◆ **WORK ITEM**
Line by line, return everything in the listing exactly.

__________________________________________________

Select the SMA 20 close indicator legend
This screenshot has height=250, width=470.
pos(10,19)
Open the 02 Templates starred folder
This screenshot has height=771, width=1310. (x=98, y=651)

__________________________________________________

◆ **RESPONSE TO THE TASK**
Select the SMA 20 close indicator legend
This screenshot has height=250, width=470.
pos(10,19)
Open the 02 Templates starred folder
This screenshot has height=771, width=1310. (x=98, y=651)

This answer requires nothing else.